Source material:
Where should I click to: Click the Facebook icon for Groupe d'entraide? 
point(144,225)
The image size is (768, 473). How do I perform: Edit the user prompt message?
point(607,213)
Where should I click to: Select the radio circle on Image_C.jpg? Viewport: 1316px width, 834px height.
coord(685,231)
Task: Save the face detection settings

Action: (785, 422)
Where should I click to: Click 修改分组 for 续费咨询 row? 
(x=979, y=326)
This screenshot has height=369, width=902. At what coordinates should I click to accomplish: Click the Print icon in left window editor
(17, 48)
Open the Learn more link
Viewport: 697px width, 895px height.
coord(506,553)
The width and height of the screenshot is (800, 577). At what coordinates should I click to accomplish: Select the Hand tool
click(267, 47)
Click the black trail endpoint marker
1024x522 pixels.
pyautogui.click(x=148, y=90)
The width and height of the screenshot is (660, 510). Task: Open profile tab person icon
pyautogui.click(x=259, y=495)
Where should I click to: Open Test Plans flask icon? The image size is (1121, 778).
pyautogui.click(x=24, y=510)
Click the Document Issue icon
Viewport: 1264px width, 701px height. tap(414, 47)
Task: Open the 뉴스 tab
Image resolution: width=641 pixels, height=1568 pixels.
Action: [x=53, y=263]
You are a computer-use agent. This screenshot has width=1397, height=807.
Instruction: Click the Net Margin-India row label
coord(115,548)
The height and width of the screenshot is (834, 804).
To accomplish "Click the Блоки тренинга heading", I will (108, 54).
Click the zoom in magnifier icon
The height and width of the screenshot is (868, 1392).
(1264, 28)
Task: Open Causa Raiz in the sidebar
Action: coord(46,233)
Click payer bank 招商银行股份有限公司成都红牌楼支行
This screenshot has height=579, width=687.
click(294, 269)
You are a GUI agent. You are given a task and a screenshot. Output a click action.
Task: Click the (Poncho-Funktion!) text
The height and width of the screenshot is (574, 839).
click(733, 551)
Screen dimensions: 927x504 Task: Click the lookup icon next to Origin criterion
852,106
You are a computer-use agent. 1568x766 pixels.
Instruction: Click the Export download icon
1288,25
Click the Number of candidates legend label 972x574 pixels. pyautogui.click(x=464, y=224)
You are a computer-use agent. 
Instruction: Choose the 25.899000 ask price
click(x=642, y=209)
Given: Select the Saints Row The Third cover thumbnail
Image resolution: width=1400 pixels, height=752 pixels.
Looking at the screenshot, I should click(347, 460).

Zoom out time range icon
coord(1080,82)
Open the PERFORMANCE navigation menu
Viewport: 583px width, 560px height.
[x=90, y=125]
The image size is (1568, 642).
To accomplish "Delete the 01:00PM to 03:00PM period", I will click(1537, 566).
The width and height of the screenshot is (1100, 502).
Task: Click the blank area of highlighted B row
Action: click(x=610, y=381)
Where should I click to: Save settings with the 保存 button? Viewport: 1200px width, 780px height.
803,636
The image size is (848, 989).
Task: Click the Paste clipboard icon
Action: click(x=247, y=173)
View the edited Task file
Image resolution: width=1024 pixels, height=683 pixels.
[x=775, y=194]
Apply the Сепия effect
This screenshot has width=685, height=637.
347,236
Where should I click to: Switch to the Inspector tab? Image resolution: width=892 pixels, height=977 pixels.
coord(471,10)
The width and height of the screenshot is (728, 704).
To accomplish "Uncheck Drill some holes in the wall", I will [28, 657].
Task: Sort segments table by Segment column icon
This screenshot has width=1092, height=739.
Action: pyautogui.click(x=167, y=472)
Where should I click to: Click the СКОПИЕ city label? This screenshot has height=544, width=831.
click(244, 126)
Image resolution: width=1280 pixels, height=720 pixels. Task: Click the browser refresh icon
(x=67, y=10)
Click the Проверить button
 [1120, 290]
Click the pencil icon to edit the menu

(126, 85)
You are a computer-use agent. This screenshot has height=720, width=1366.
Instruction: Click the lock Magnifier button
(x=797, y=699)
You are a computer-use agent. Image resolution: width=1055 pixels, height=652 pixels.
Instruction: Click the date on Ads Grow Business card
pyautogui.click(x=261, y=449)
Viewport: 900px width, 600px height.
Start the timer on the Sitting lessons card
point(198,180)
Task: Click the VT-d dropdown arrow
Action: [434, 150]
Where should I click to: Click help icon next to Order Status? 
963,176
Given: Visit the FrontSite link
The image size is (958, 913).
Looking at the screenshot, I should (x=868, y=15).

About this exercise: Return each line of the material in which the string "computer" can be found.

Task output:
You are a computer-use agent. This screenshot has width=1397, height=807.
You are a computer-use agent. 1568x766 pixels.
You are a computer-use agent. 
You are a computer-use agent. This screenshot has height=720, width=1366.
You are a computer-use agent. Image resolution: width=1055 pixels, height=652 pixels.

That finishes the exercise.